### TO DO
Omit the images and return the remaining entries unchanged.

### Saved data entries
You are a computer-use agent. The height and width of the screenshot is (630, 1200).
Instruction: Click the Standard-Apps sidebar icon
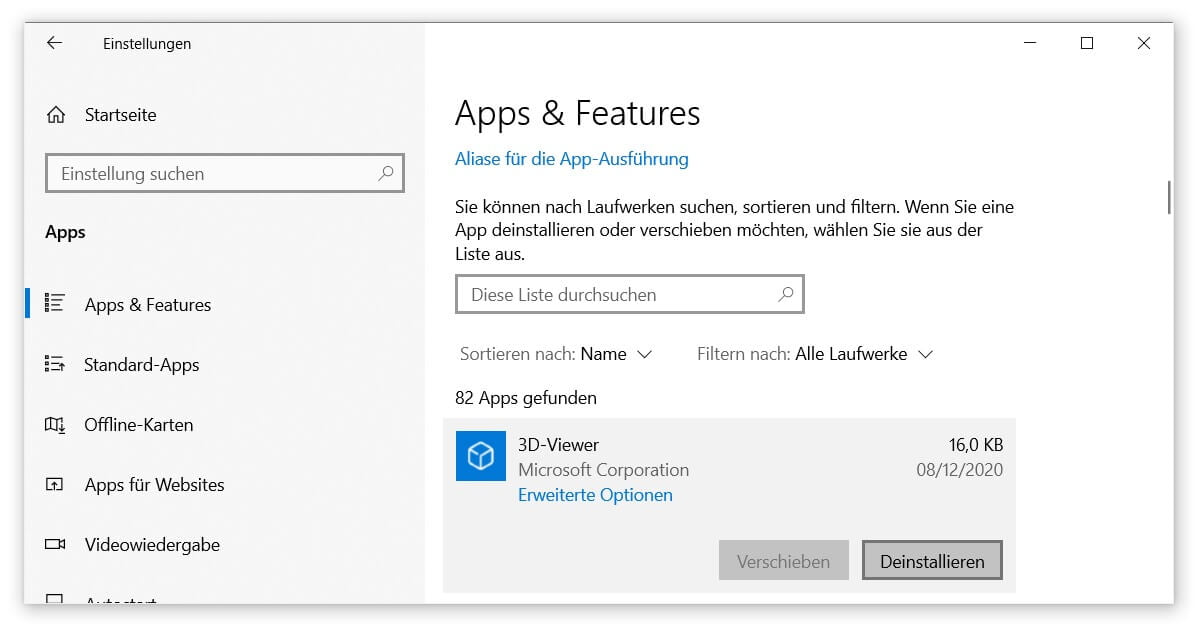[56, 364]
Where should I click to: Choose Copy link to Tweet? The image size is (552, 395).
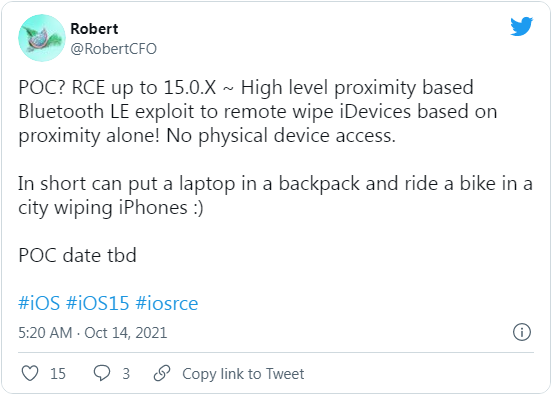pos(243,374)
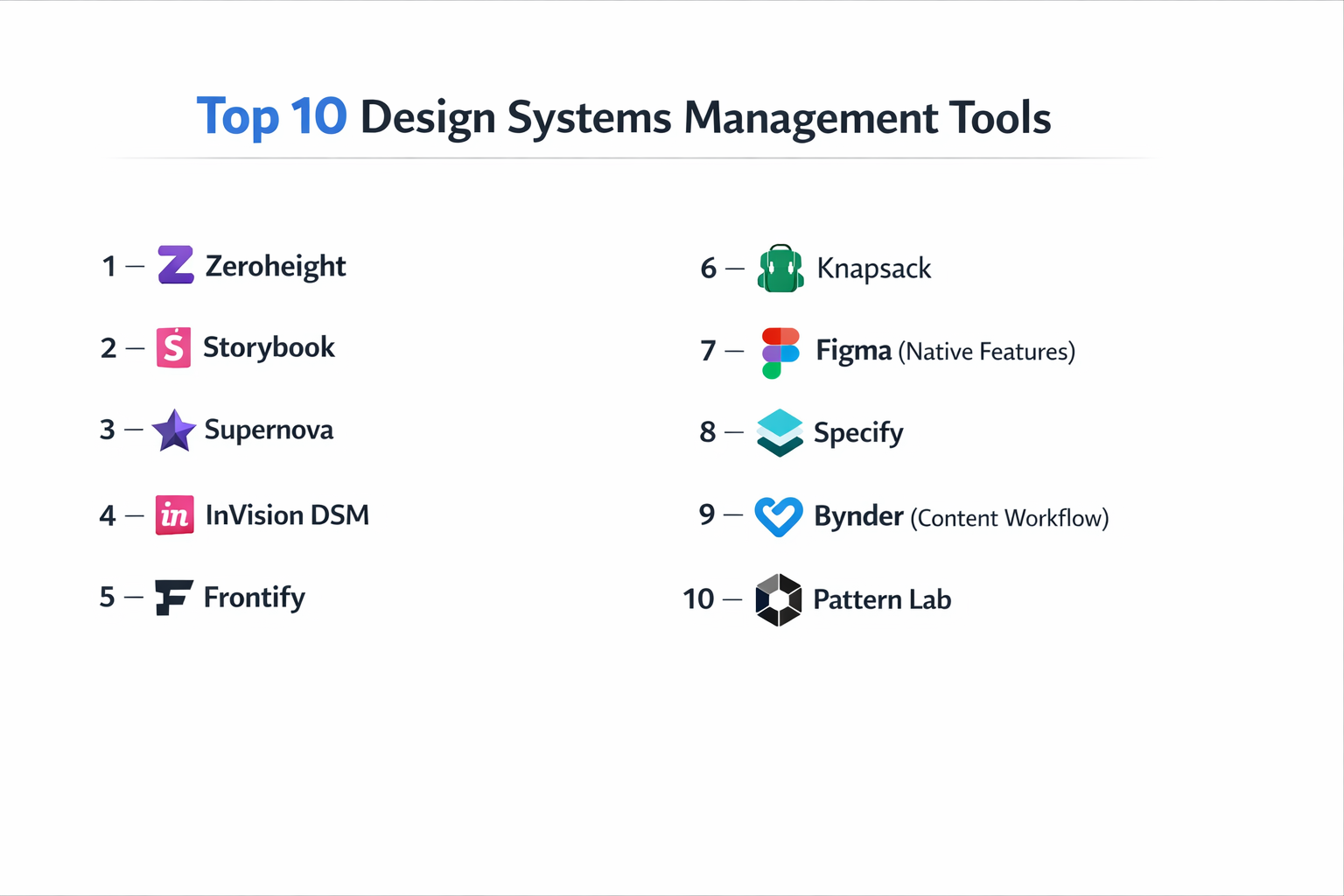The height and width of the screenshot is (896, 1344).
Task: Select the Supernova name text
Action: (x=269, y=430)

### RESULT BELOW
You are a computer-use agent. The height and width of the screenshot is (630, 1200).
Instruction: Click the Standard-Apps sidebar icon
[56, 364]
Where should I click to: Choose Copy link to Tweet? The image size is (552, 395).
pos(243,374)
The height and width of the screenshot is (896, 1344).
Task: Select the Supernova name text
Action: (x=269, y=430)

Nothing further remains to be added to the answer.